[What is needed] The entries that follow need to be retyped verbatim.

== Segment start ==

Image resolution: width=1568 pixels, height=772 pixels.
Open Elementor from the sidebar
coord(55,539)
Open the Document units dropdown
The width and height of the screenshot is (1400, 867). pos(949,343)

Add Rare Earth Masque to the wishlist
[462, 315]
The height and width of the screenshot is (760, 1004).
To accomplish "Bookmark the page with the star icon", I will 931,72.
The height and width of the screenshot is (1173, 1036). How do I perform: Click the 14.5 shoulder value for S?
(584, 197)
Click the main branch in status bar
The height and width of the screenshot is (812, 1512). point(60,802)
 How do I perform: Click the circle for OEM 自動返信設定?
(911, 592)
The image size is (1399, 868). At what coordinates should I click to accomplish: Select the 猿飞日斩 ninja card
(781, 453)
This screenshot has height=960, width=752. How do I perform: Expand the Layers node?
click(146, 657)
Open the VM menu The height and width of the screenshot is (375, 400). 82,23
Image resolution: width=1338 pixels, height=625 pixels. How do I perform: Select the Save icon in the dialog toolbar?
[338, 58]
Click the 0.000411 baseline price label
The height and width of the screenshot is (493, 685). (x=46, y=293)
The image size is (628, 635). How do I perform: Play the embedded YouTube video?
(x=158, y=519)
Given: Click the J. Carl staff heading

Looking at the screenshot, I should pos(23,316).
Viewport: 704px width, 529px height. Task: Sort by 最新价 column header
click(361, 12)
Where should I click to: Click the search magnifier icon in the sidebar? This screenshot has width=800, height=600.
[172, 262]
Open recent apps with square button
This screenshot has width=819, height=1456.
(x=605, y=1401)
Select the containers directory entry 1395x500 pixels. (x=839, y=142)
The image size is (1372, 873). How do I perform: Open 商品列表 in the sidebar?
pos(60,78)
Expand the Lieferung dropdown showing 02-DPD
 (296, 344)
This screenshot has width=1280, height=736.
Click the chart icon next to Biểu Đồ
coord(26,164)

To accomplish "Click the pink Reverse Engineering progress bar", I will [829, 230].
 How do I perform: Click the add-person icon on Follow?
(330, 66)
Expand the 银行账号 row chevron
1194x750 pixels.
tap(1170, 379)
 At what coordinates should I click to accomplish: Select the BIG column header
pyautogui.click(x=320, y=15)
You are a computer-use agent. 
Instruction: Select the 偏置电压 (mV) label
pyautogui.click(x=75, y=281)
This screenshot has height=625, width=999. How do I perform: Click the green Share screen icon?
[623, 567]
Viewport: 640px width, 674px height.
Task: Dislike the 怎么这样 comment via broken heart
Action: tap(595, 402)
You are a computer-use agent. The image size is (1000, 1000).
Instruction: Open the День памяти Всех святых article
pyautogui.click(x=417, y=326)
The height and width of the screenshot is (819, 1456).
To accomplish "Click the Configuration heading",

== Segment end ==

[Expected answer]
Image resolution: width=1568 pixels, height=772 pixels.
Open Elementor from the sidebar
coord(55,539)
Open the Document units dropdown
The width and height of the screenshot is (1400, 867). pos(949,343)

Add Rare Earth Masque to the wishlist
[462, 315]
The height and width of the screenshot is (760, 1004).
To accomplish "Bookmark the page with the star icon", I will 931,72.
The height and width of the screenshot is (1173, 1036). How do I perform: Click the 14.5 shoulder value for S?
(584, 197)
Click the main branch in status bar
The height and width of the screenshot is (812, 1512). point(60,802)
 How do I perform: Click the circle for OEM 自動返信設定?
(911, 592)
The image size is (1399, 868). At what coordinates should I click to accomplish: Select the 猿飞日斩 ninja card
(781, 453)
This screenshot has height=960, width=752. How do I perform: Expand the Layers node?
click(146, 657)
Open the VM menu The height and width of the screenshot is (375, 400). 82,23
Image resolution: width=1338 pixels, height=625 pixels. How do I perform: Select the Save icon in the dialog toolbar?
[338, 58]
Click the 0.000411 baseline price label
The height and width of the screenshot is (493, 685). (x=46, y=293)
The image size is (628, 635). How do I perform: Play the embedded YouTube video?
(x=158, y=519)
Given: Click the J. Carl staff heading

Looking at the screenshot, I should pos(23,316).
Viewport: 704px width, 529px height. Task: Sort by 最新价 column header
click(361, 12)
Where should I click to: Click the search magnifier icon in the sidebar? This screenshot has width=800, height=600.
[172, 262]
Open recent apps with square button
This screenshot has width=819, height=1456.
(x=605, y=1401)
Select the containers directory entry 1395x500 pixels. (x=839, y=142)
The image size is (1372, 873). How do I perform: Open 商品列表 in the sidebar?
pos(60,78)
Expand the Lieferung dropdown showing 02-DPD
 (296, 344)
This screenshot has width=1280, height=736.
Click the chart icon next to Biểu Đồ
coord(26,164)

To accomplish "Click the pink Reverse Engineering progress bar", I will [829, 230].
 How do I perform: Click the add-person icon on Follow?
(330, 66)
Expand the 银行账号 row chevron
1194x750 pixels.
tap(1170, 379)
 At what coordinates should I click to accomplish: Select the BIG column header
pyautogui.click(x=320, y=15)
You are a computer-use agent. 
Instruction: Select the 偏置电压 (mV) label
pyautogui.click(x=75, y=281)
This screenshot has height=625, width=999. How do I perform: Click the green Share screen icon?
[623, 567]
Viewport: 640px width, 674px height.
Task: Dislike the 怎么这样 comment via broken heart
Action: tap(595, 402)
You are a computer-use agent. The image size is (1000, 1000).
Instruction: Open the День памяти Всех святых article
pyautogui.click(x=417, y=326)
The height and width of the screenshot is (819, 1456).
To accomplish "Click the Configuration heading",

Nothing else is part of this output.